Perhaps one of the hardest parts of the early missionary career is this inability to serve others. Especially in an advanced and independent culture like Japan, it’s hard to help anyone, and you are the recipient of so much help. And in Japanese culture, which is based on unspoken obligation, it really gets to you that others always help you, but you can do so little. You begin to wonder if people get tired of taking care of you.
I do believe that in addition to the need to be loved by and encouraged by others, people have a need to love and encourage others. You will not be emotionally fulfilled if you don’t feel that you are able to really help others. In fact, if you are down, I think that one of the best things you can do for yourself is to comfort someone else. It gets your mind off your own troubles, so that you don’t fall into a negative spiral of self-focused depression.
However, with the language barrier, it’s so hard to help others.
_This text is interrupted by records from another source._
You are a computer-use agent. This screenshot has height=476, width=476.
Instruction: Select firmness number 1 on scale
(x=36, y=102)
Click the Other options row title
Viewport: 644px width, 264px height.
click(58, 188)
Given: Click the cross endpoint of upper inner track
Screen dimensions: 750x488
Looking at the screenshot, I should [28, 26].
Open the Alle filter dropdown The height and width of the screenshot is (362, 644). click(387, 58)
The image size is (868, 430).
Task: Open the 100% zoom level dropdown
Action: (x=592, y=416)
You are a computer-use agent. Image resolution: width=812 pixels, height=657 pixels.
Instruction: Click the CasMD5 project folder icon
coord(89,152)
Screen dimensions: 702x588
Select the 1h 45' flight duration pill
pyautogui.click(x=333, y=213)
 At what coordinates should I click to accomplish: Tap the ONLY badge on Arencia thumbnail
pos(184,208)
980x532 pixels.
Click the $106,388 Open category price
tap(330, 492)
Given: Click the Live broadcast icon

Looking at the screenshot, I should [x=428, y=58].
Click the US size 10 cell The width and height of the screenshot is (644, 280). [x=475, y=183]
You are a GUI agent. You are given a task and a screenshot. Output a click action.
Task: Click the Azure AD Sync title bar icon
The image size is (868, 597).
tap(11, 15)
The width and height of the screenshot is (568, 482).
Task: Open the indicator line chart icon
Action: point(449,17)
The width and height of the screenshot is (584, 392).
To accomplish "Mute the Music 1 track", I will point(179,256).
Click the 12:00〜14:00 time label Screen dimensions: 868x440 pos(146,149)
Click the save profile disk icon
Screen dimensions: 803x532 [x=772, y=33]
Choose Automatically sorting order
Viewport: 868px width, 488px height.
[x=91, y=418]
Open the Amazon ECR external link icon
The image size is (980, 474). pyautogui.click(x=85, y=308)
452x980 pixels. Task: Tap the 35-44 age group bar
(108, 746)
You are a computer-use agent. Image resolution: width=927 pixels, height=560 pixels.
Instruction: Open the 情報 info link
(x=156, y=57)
Unless there are other English-speakers that you can minister to, you feel like you can’t minister to anyone. And if you are a younger, junior missionary, as I was, around very strong-seeming missionaries who don’t need your help, then you may not even be able to comfort the other foreigners around you. For me, I think that perhaps even more than someone to comfort me in my distress when I was in Japan, I needed someone to comfort. It made the loneliness that much thicker.
I remember an American friend who I met while I was on a two-week vacation. She was feeling down about Japan, and during our conversation, I was able to comfort her. I feel as though that gave me a deeper sense of satisfaction that nearly anything else I did while in Japan. Ahh, it is good to be back in my own culture where I can serve others. Being focused on yourself is a terrible fate.